FCC delivers major ruling safeguarding women’s inheritance rights


FCC delivers major ruling safeguarding women’s inheritance rights
The Federal Constitutional Court has ruled that women cannot be deprived of inheritance. Photo: file

ISLAMABAD: The Federal Constitutional Court has overturned a provincial high court judgement that stripped several sisters of their parental inheritance, ruling that vague contractual language cannot be used to circumvent divinely ordained Islamic property rights or constitutional protections for women.

FCC Chief Justice Amin-ud-Din Khan and Justice Ali Baqar Najafi set aside a June 2025 decision by the Balochistan High Court. The top court reinstated a trial court order to re-examine allegations of familial fraud, marking an aggressive judicial stance against local customs that historically dispossess female heirs.
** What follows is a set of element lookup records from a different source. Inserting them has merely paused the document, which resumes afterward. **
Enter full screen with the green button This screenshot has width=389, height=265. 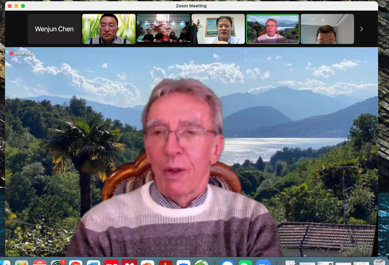23,6
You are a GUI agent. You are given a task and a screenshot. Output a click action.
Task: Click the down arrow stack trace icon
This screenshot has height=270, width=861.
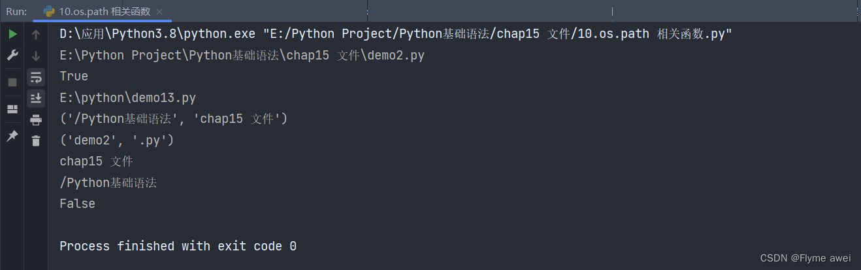pyautogui.click(x=36, y=56)
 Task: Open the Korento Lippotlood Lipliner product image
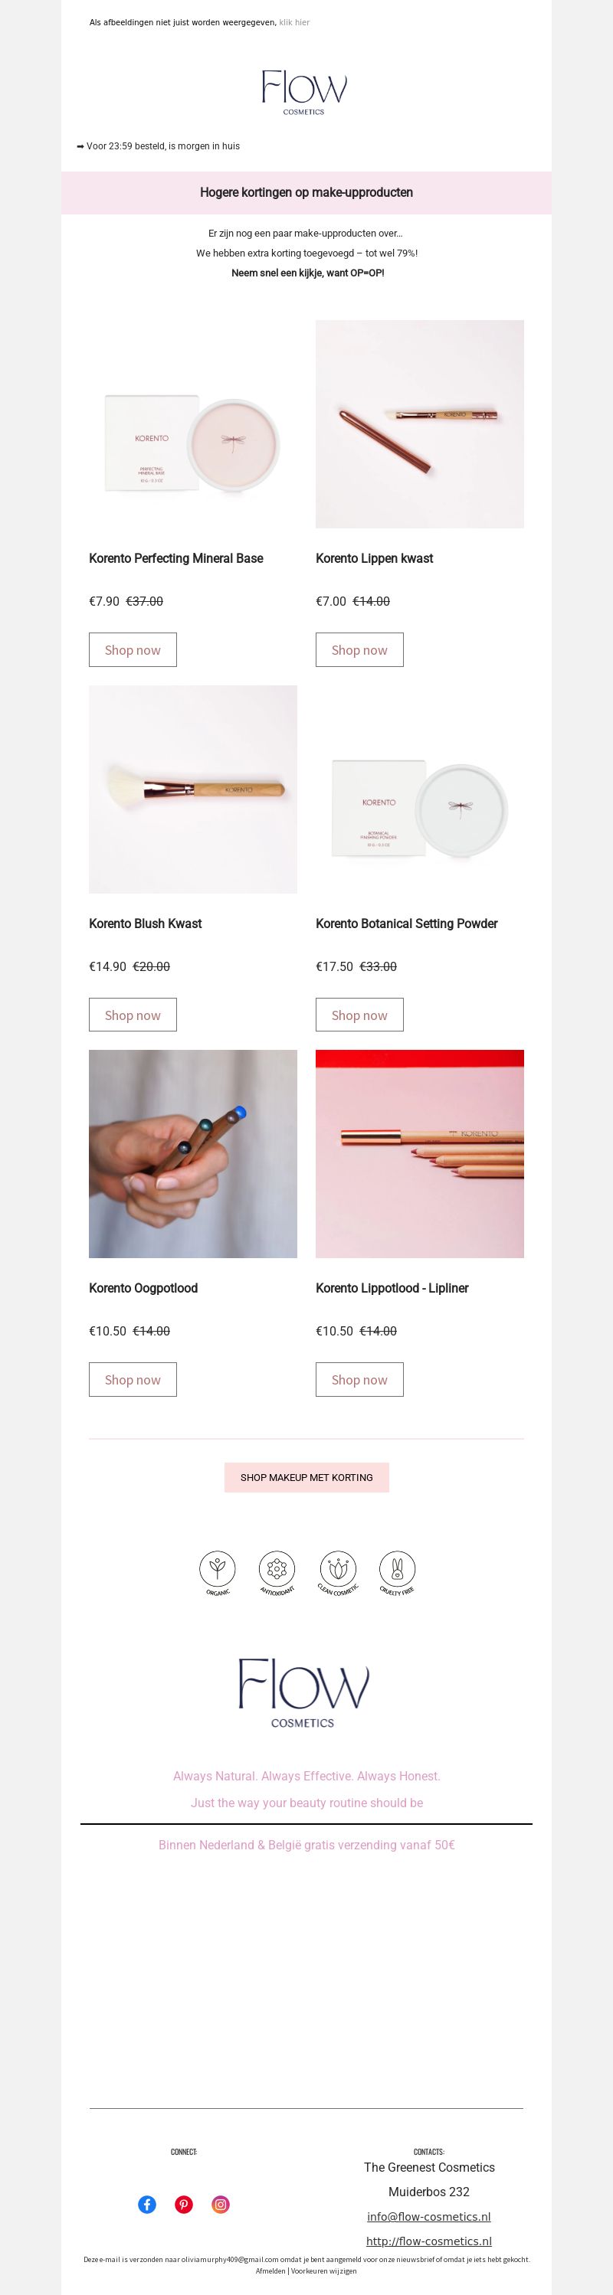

The case was originally filed as an appeal before the Supreme Court of Pakistan by a petitioner identified as Bibi Amina and her sisters.

Following the passage of the 27th Constitution Amendment Act, 2025, which structurally reconfigured the state’s apex judiciary, the transitional framework transferred the matter to the newly established Federal Constitutional Court for final adjudication.

The litigation began when Amina and her sisters sued their brothers, including a respondent named Shamsullah, to claim their legal shares from the estate of their late parents, Abdul Rehman and Bibi Sabza.

During the initial trial, the brothers produced a three-page out-of-court compromise deed, prompting the trial court to issue a consent decree in June 2021 ending the suit.

Fourteen months later, the sisters invoked curative civil jurisdiction to challenge the decree, asserting that their brothers had deployed fraud, misrepresentation, and concealment to secure their signatures.

They testified that their consent was neither free nor informed, and that the text was deliberately engineered to strip them of assets.

The legal battle turned specifically on Clause 2 of the settlement deed.

The clause stated that all properties left by the parents, including those explicitly labeled as “Ghair Mutadawia” — an Arabic legal term meaning properties not forming part of the active lawsuit or currently in dispute — would be registered solely in the names of the male heirs.

The case moved through multiple rounds of lower-court litigation.

A Quetta trial court initially threw out the compromise decree and restored the sisters’ lawsuit. After a series of appeals and remand orders, the Balochistan High Court intervened in June 2025, validating the brothers’ claims and declaring the out-of-court settlement fully revived.

The Federal Constitutional Court directly criticised the high court’s reasoning, declaring the settlement instrument legally void due to patent uncertainty and severe procedural flaws.

FCC Chief Justice Khan pointed out that the first two pages of the compromise deed did not contain signatures, thumbprints, or witness endorsements from any of the parties involved.

The court noted that if the unsigned pages were physically detached from the final signed sheet, the document lost all independent meaning and context.

Furthermore, the court ruled that an agreement intended to extinguish valuable inheritance rights cannot rely on nebulous terminology.

The deed failed to outline any locations, survey numbers, boundaries, or revenue records for the properties the sisters were allegedly surrendering.

Under Section 29 of the Contract Act, 1872, agreements characterized by such extreme uncertainty are void from their inception.

Divine Mandates and Constitutional Safeguards

The court emphasised the heightened protective standard required for vulnerable or illiterate women under the long-standing “parda nasheen” doctrine.

The record revealed that no trusted independent advisor, lawyer, or close relative had explained the legal ramifications of the text to the sisters before they signed away their rights.

Under Pakistani law, the beneficiary of a contract bears the entire burden of proof to demonstrate that a vulnerable signee gave fully informed, uncoerced consent.

The judgment contextualised the ruling within global human rights and domestic constitutional architecture, pointing out that female inheritance is tightly protected.

The court cited explicit injunctions from Surah An-Nisa of the Holy Quran, which serves as the supreme legislative source under Article 227 of the state’s constitution, stating that women are entitled to a mandatory, legally fixed share of parental estates.

The bench synchronised these religious protections with the fundamental rights chapter of Pakistan’s 1973 Constitution. Chief Justice Khan affirmed that Articles 4, 9, 23, 24, and 25 explicitly guarantee gender equality, economic security, and absolute protection against the unlawful deprivation of private property.

The high court’s validation of the settlement was formally annulled by the apex court.

The apex court remanded the case back to the civil court with instructions to aggressively assess all ancestral land assets, mathematically determine the sisters’ correct legal shares, and proceed with an entirely fresh trial.